John Sedgwick refers to 'my fall' in the year 2000, when he suffered three weeks of sleepless nights, a loss of appetite, and thoughts of suicide. He tells us that prescribed med set his 'thoughts racing even faster ... stared in terror at the ceiling until morning. Then I got up and went nuts.' He was a stranger to himself, 'a crazed weirdo who'd leapt into his clothes, taken over his body, seized his brain'. At age forty-six, John was in the throes of a 'thriving writing career', married with two children. Inside he was bleak. It took a year after the depression to feel like himself again. A half-brother in his seventies told John he was 'coming down with what I had' and that 'I think we've got the family disease.'

At this juncture, John's mother had just been placed in a locked ward at McLean Hospital, her fourth hospitalization for major depression. He toyed with the idea of writing a novel about someone like his mother, but, 'Once he plunged into the novel, though, he found it difficult to cure even the woman in the book.' John Sedgwick turned to his genealogy to find out about 'the black seed', excavating his ancestral lineage through family letters, journals, and archives of varied establishments, as well as conversations with descendants, leading to this book. He traces back six generations of a New England family.

Theodore Sedgwick Jr. (1746-1813) moved from Sheffield to Stockbridge, Massachusetts building a vast estate. Theodore pledged to Pamela Williams, entering an extended social network that would put him in 'good stead politically as well as financially'. But there were wicked secrets in the Williams family line, including 'the betrayal of the Stockbridge Indians' involving Ephraim Williams Sr., whose erratic behavior intensified to dementia. As Theodore's political career thrived, Pamela was left at home in 'a state of widowhood' for long periods. She took to her bed in a time when 'psychological distress was thought to be more a province of religion than of medical science'. The dark seed that dwelt within Ephraim lay 'waiting to be awakened once more, in yet more explosive forms, in Pamela and in her offspring'. In 1806 Pamela Sedgwick committed suicide.

Catharine Maria Sedgwick, the ninth child of Theodore and Pamela, was the longest lived of her siblings. Unmarried though there were suitors, she was devoted to her brothers, especially Robert.
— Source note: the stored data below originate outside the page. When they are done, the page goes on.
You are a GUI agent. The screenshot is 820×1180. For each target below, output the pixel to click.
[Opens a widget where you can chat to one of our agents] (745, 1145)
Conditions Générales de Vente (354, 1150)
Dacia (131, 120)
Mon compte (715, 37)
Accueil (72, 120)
She was 'the country's first prominent female novelist'. The author writes that 'in a time when American literature was still largely a wilderness', Catharine wrote 'ten highly observant, socially conscious novels', most still in print today. Catharine was chosen for the first volume of The National Portrait Gallery of Distinguished Americans, a 'compendium of the nation's thirty-five most important figures in the half century, since its founding'.

John Shaw Sedgwick was the third child of Minturn 'Duke' Sedgwick and Emily Ames Lincoln. Sedgwick's digressions on the nation's history - such as the rebellion in the colonies over the 1765 Stamp Act, and George Washington's election as president of the Continental Congress - are deftly interwoven with family events and background. Sedgwick also writes of horrific treatments of the mentally ill, the chaining of inmates to cell walls, use of body restraints, flogging, and the immersion of patients in ice cold water. In 1789, Benjamin Rush was convinced 'that insanity was a disorder of the blood' leading to bloodletting.

The immensity of the author's project on his ancestry alone is a remarkable feat, let alone the deftness with which he writes of 'the family disease', and 'what lies in the darkness'. He ends In My Blood with the words: 'It has taken this book to discover how much I miss my father ... and mother, too, but at least I had her for a good length of time. It is that longing for my father that has led me back and back ... a quest for understanding, and for reunion. The dead live in me, and I in them.' This book was brought to my attention via a radio newscast. I recommend it, if only for reading specific chapters. Somewhere it has been written, 'Depression is eternal'.